▸ **SHORT PROBLEM**: Copy the material below line for line, without changing a single character.

▸ **SUPPLIED RECORDS**:
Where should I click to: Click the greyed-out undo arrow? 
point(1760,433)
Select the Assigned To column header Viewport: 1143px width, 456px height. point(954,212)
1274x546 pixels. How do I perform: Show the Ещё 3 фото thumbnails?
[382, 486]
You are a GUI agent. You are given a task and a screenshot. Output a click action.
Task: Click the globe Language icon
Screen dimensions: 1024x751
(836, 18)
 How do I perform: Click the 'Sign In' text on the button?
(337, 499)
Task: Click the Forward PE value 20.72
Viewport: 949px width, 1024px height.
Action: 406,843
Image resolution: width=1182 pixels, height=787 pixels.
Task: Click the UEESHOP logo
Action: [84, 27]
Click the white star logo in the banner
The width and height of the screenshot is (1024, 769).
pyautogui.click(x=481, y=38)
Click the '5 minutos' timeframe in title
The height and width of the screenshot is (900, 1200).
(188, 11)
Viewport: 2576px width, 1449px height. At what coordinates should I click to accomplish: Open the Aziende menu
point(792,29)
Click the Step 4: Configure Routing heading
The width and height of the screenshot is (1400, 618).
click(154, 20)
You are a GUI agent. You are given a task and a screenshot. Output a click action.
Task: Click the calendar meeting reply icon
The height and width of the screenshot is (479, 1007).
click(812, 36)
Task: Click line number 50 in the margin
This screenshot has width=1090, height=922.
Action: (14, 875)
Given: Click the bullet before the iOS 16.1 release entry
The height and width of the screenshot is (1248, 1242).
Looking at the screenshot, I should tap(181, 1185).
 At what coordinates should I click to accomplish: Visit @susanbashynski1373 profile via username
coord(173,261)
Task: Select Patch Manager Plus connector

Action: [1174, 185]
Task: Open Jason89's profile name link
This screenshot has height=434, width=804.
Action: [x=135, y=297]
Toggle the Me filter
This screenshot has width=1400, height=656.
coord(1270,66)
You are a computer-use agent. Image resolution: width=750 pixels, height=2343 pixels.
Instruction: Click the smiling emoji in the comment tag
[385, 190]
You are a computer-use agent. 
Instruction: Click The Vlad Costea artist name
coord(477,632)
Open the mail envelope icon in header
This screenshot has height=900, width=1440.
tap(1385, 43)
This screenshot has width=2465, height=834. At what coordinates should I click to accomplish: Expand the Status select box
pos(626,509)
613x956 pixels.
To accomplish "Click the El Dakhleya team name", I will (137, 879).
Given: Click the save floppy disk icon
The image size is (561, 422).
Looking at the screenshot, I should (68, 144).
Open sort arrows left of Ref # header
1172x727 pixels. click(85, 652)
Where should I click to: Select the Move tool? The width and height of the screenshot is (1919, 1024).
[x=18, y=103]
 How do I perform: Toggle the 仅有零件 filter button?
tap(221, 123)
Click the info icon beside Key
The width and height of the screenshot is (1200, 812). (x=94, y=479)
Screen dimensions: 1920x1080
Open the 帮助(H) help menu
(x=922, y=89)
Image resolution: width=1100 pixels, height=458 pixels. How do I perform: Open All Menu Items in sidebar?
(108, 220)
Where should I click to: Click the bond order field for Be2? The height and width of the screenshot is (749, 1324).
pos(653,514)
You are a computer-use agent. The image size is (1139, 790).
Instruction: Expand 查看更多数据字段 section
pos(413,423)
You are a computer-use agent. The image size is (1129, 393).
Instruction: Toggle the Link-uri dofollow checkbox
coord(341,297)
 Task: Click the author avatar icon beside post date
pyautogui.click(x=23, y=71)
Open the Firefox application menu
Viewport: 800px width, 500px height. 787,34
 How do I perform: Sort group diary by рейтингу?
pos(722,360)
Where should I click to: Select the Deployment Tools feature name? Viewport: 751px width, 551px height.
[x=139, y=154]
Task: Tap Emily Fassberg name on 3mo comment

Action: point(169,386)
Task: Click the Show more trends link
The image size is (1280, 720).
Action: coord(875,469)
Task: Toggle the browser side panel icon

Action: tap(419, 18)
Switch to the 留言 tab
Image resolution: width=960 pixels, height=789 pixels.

▸ **THE OUTPUT**:
Where should I click to: Click the greyed-out undo arrow? 
point(1760,433)
Select the Assigned To column header Viewport: 1143px width, 456px height. point(954,212)
1274x546 pixels. How do I perform: Show the Ещё 3 фото thumbnails?
[382, 486]
You are a GUI agent. You are given a task and a screenshot. Output a click action.
Task: Click the globe Language icon
Screen dimensions: 1024x751
(836, 18)
 How do I perform: Click the 'Sign In' text on the button?
(337, 499)
Task: Click the Forward PE value 20.72
Viewport: 949px width, 1024px height.
Action: 406,843
Image resolution: width=1182 pixels, height=787 pixels.
Task: Click the UEESHOP logo
Action: [84, 27]
Click the white star logo in the banner
The width and height of the screenshot is (1024, 769).
pyautogui.click(x=481, y=38)
Click the '5 minutos' timeframe in title
The height and width of the screenshot is (900, 1200).
(188, 11)
Viewport: 2576px width, 1449px height. At what coordinates should I click to accomplish: Open the Aziende menu
point(792,29)
Click the Step 4: Configure Routing heading
The width and height of the screenshot is (1400, 618).
click(154, 20)
You are a GUI agent. You are given a task and a screenshot. Output a click action.
Task: Click the calendar meeting reply icon
The height and width of the screenshot is (479, 1007).
click(812, 36)
Task: Click line number 50 in the margin
This screenshot has width=1090, height=922.
Action: (14, 875)
Given: Click the bullet before the iOS 16.1 release entry
The height and width of the screenshot is (1248, 1242).
Looking at the screenshot, I should tap(181, 1185).
 At what coordinates should I click to accomplish: Visit @susanbashynski1373 profile via username
coord(173,261)
Task: Select Patch Manager Plus connector

Action: [1174, 185]
Task: Open Jason89's profile name link
This screenshot has height=434, width=804.
Action: [x=135, y=297]
Toggle the Me filter
This screenshot has width=1400, height=656.
coord(1270,66)
You are a computer-use agent. Image resolution: width=750 pixels, height=2343 pixels.
Instruction: Click the smiling emoji in the comment tag
[385, 190]
You are a computer-use agent. 
Instruction: Click The Vlad Costea artist name
coord(477,632)
Open the mail envelope icon in header
This screenshot has height=900, width=1440.
tap(1385, 43)
This screenshot has width=2465, height=834. At what coordinates should I click to accomplish: Expand the Status select box
pos(626,509)
613x956 pixels.
To accomplish "Click the El Dakhleya team name", I will (137, 879).
Given: Click the save floppy disk icon
The image size is (561, 422).
Looking at the screenshot, I should (68, 144).
Open sort arrows left of Ref # header
1172x727 pixels. click(85, 652)
Where should I click to: Select the Move tool? The width and height of the screenshot is (1919, 1024).
[x=18, y=103]
 How do I perform: Toggle the 仅有零件 filter button?
tap(221, 123)
Click the info icon beside Key
The width and height of the screenshot is (1200, 812). (x=94, y=479)
Screen dimensions: 1920x1080
Open the 帮助(H) help menu
(x=922, y=89)
Image resolution: width=1100 pixels, height=458 pixels. How do I perform: Open All Menu Items in sidebar?
(108, 220)
Where should I click to: Click the bond order field for Be2? The height and width of the screenshot is (749, 1324).
pos(653,514)
You are a computer-use agent. The image size is (1139, 790).
Instruction: Expand 查看更多数据字段 section
pos(413,423)
You are a computer-use agent. The image size is (1129, 393).
Instruction: Toggle the Link-uri dofollow checkbox
coord(341,297)
 Task: Click the author avatar icon beside post date
pyautogui.click(x=23, y=71)
Open the Firefox application menu
Viewport: 800px width, 500px height. 787,34
 How do I perform: Sort group diary by рейтингу?
pos(722,360)
Where should I click to: Select the Deployment Tools feature name? Viewport: 751px width, 551px height.
[x=139, y=154]
Task: Tap Emily Fassberg name on 3mo comment

Action: point(169,386)
Task: Click the Show more trends link
The image size is (1280, 720).
Action: coord(875,469)
Task: Toggle the browser side panel icon

Action: tap(419, 18)
Switch to the 留言 tab
Image resolution: width=960 pixels, height=789 pixels.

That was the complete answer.